Sometimes your childhood in wealthy Bedford, New York, sounds like a Cheever story, with all the mansions and golf clubs and partying. Especially the drinking. What role did alcohol play in your life growing up?
It was a constant. I remember being driven home at night from a friend’s house and seeing cars veering all over the road. I know my dad was pulled over many times. When I was 10, I snuck downstairs to drink bourbon. As a kid, you want to do what your parents do. I thought I needed to do that for some reason.
You touch on issues of race and class through the prism of your relationship with Hattie Lindsay, the Black housekeeper who worked for your family. How did you perceive your relationship with her as a child?
In a way, Mrs. Hattie almost singlehandedly did the job of raising me. I never wanted to leave her side. Most of what I needed to know in life came from Mrs. Hattie before the age of 10. She stopped working for us when I was 10, but the relationship continued until she passed, when I was 16. It was a beautiful friendship. Mrs. Hattie didn’t talk much about race, even though she was a very strong-willed person. But I could feel the racial dynamics in subtle ways. I wish we had engaged more deeply during those years on the topic of race, but by then my head was in the clouds with my ballet training and living in New York.
Other figures who play important roles in the book are Jerome Robbins and Stanley Williams. Were they, in a way, father figures?

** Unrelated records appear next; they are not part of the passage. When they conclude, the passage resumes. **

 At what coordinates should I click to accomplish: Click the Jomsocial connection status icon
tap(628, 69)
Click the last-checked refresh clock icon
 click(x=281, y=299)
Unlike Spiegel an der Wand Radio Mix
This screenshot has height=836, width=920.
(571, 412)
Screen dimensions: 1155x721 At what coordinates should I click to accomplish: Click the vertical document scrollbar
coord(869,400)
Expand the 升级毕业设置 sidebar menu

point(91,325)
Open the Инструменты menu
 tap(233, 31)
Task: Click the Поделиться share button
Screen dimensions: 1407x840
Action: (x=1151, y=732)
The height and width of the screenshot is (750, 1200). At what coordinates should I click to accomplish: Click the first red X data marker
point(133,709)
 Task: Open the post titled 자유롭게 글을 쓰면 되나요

I didn’t think about it before I wrote the book, but now I see there was this pattern of generous older men who served in a teaching and perhaps fatherly capacity. For me, Stanley’s class was a temple. We didn’t have a friendship outside of the ballet studio, and yet we had such a close one in the ballet studio. And with Jerry, he used to like going into a studio with me to work on ballets he was choreographing, even ones I would not end up dancing in. I could see his frustrations and tried to help him in any way I could.
What do you feel you learned about yourself through the process of writing this book?
In part, I did it in order to see if I could, and to see how much honesty I could put into my writing. Writing is a means of expression. If I could play the violin beautifully, I would do that. Dancing, for me, was an outlet for expression, a deeper dive into emotions.